I can attract women easily, but I struggle keeping connections long term - is this just modern dating in NYC?
I’m a 27M living in NYC and I’m genuinely confused about something in dating.
I’ve been single for about a year and a half. Before that, I was in two long-term relationships - one for 5.5 years and another for about a year - so I know I’m capable of commitment and building a real relationship.
I take care of myself, I’m social, confident approaching women, go on dates, have hobbies, career goals, good friendships, etc. I’ve been told I’m handsome/good looking, well groomed, smell good, dress well, and women do show interest in me pretty often. I meet women through dating apps and in real life pretty regularly.
The thing is: I don’t struggle attracting women - I struggle keeping connections going long term.

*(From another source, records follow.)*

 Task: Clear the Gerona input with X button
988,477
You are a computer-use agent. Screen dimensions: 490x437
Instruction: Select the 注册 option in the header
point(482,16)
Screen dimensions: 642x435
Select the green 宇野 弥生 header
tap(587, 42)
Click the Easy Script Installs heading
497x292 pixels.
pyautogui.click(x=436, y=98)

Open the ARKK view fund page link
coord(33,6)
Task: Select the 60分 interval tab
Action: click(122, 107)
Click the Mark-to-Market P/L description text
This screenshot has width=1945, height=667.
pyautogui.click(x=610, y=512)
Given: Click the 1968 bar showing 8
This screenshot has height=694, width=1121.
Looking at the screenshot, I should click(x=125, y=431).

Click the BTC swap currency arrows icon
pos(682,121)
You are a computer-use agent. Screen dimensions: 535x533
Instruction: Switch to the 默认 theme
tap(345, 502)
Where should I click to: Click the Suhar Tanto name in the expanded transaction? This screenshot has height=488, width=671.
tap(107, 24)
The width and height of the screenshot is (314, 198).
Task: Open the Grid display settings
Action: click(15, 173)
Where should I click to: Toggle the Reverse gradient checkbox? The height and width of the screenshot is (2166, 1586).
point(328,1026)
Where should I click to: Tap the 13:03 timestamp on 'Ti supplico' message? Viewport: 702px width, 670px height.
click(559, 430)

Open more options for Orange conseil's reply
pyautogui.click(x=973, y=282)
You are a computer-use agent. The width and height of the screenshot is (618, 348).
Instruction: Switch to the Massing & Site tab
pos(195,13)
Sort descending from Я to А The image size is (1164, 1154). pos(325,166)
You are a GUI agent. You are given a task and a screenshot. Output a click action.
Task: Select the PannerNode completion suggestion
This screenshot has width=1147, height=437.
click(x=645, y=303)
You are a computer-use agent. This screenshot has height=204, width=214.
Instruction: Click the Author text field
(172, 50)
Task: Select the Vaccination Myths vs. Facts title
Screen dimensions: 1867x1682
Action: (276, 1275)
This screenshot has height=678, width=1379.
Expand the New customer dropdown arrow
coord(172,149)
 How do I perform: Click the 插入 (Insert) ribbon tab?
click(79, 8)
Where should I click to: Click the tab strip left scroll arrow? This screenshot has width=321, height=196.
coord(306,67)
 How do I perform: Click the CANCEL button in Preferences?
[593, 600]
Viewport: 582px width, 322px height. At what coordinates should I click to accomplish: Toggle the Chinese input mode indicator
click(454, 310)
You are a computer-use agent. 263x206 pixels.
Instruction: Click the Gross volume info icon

A lot of my dating experiences follow a similar pattern:
strong chemistry
great conversations
fun dates
mutual interest
sometimes intimacy
future plans discussed
then eventually things fade, someone loses interest, communication slows, or things end
Sometimes I lose interest too because I realize we’re not compatible, but a lot of times I genuinely feel confused because things seemed good.
One thing I noticed:
When I was less emotionally invested in dating and would text less/respond slower naturally, women seemed to chase me more and put in more effort. Now that I actually want a healthy long-term relationship and communicate more openly/consistently, things often fade faster.
I’m not love bombing people, rushing relationships, or pretending to be someone I’m not. I’m emotionally expressive but still independent. I enjoy my life single and I’m not desperate for validation. I’m honestly just trying to build something real with the right person.
At this point I genuinely can’t tell:
Is there something wrong I’m doing without realizing it, or is modern dating in a city like NYC just genuinely like this for a lot of people?
And for women specifically: what usually makes a guy go from “fun/exciting person to date” to someone you actually emotionally invest in long term?